## What you should do
What you output must be the exact lines from the first line of the data through the one holding "Task: Click chevron", with no pictures.

## Record set
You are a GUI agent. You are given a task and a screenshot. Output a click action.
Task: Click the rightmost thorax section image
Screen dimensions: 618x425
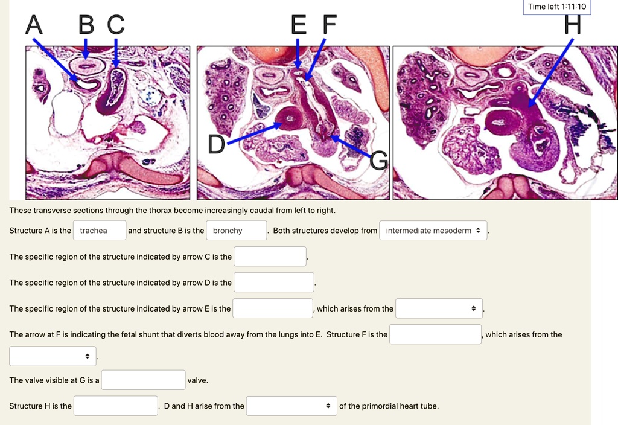click(505, 123)
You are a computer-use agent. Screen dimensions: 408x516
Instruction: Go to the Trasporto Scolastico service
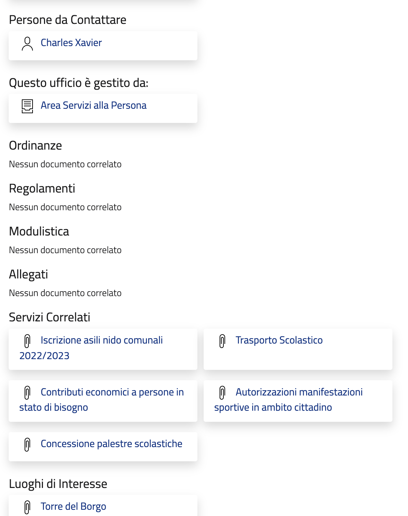click(279, 340)
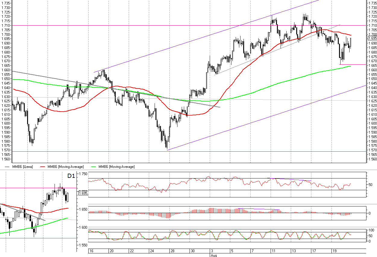Screen dimensions: 377x257
Task: Click the current price tag 1695 on right axis
Action: tap(372, 38)
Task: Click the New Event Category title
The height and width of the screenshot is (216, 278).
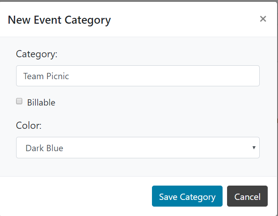Action: click(x=59, y=20)
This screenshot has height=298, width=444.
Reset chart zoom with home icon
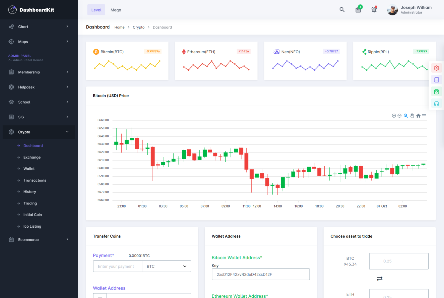[418, 116]
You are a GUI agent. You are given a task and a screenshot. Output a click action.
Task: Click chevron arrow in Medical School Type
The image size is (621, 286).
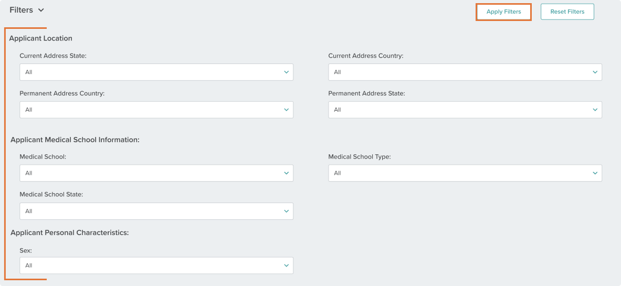coord(595,173)
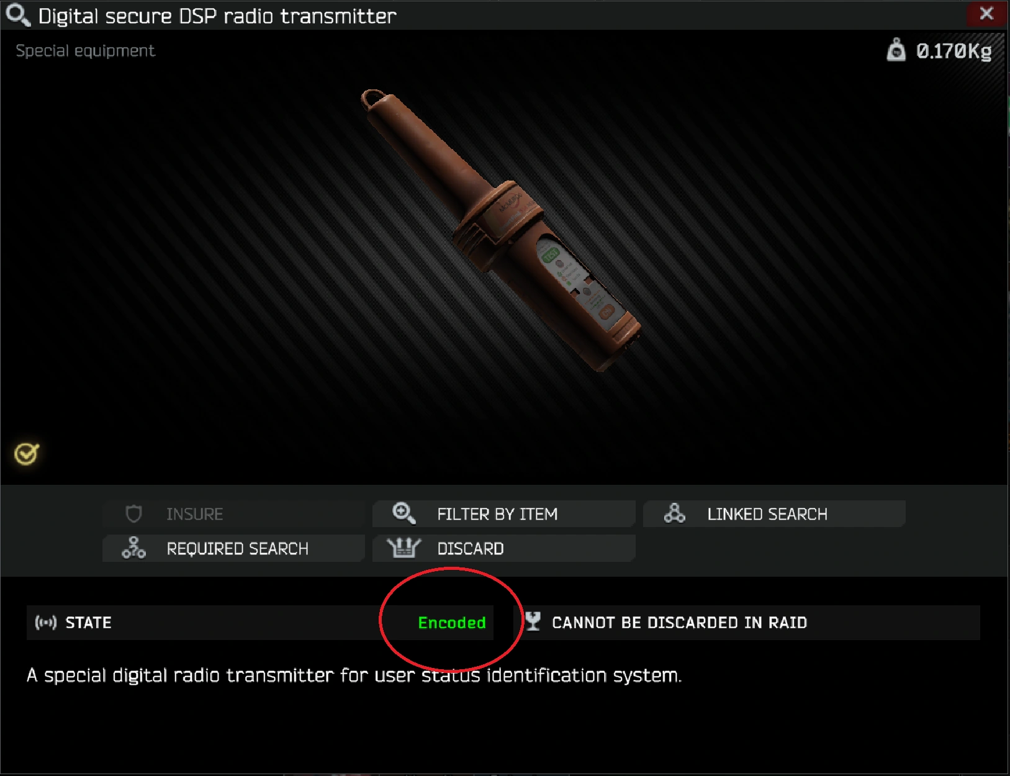Click the broken glass icon by Cannot Be Discarded
Screen dimensions: 1010x776
click(533, 622)
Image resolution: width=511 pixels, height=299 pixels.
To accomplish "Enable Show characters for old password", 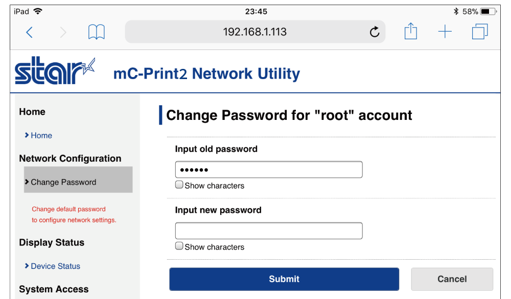I will (x=179, y=185).
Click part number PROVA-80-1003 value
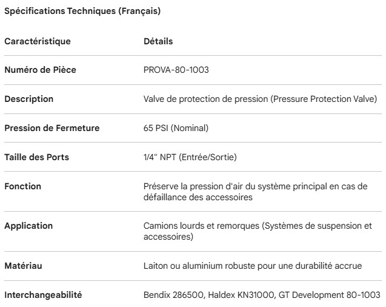Viewport: 386px width, 307px height. click(x=176, y=70)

## Response area
You are a GUI agent. You are given a task and a screenshot. Output a click action.
Task: Click the rightmost thorax section image
Screen dimensions: 618x425
click(505, 123)
You are a computer-use agent. Screen dimensions: 408x516
Instruction: Go to the Trasporto Scolastico service
click(279, 340)
Screen dimensions: 377x257
Task: Click the current price tag 1695 on right axis
Action: tap(372, 38)
Task: Click the New Event Category title
The height and width of the screenshot is (216, 278).
Action: click(x=59, y=20)
This screenshot has height=298, width=444.
Reset chart zoom with home icon
[418, 116]
You are a GUI agent. You are given a task and a screenshot. Output a click action.
Task: Click chevron arrow in Medical School Type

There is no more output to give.